Exercise goal: In the records below, which lines include "accomplish"? Copy them.

Saved entries
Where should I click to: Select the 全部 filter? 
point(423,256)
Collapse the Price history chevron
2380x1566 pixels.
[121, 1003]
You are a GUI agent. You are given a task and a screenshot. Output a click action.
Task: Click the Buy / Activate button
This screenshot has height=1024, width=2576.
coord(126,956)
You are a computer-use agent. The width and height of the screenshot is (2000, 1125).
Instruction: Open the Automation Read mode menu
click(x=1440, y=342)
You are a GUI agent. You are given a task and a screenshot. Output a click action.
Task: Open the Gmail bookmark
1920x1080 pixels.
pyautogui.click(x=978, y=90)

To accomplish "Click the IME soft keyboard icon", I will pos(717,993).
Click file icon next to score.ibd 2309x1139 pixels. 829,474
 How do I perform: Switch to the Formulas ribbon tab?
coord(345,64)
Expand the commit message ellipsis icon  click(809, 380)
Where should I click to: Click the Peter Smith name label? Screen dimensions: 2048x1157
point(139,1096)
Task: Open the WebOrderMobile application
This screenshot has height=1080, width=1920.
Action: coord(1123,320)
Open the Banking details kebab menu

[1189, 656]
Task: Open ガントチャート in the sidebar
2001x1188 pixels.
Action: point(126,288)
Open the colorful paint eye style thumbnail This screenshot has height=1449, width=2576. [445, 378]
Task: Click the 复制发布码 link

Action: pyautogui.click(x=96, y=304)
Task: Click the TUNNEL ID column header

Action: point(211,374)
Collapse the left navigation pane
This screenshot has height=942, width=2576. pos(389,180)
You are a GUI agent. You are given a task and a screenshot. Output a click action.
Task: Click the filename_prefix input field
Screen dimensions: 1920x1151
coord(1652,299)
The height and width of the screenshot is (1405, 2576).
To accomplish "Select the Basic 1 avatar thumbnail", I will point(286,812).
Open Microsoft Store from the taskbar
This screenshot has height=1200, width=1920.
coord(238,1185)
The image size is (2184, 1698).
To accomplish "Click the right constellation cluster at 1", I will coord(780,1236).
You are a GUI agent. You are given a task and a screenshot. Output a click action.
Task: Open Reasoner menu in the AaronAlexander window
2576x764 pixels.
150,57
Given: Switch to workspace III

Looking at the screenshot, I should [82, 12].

Expected answer:
To accomplish "Click the IME soft keyboard icon", I will pos(717,993).
To accomplish "Select the Basic 1 avatar thumbnail", I will point(286,812).
To accomplish "Click the right constellation cluster at 1", I will coord(780,1236).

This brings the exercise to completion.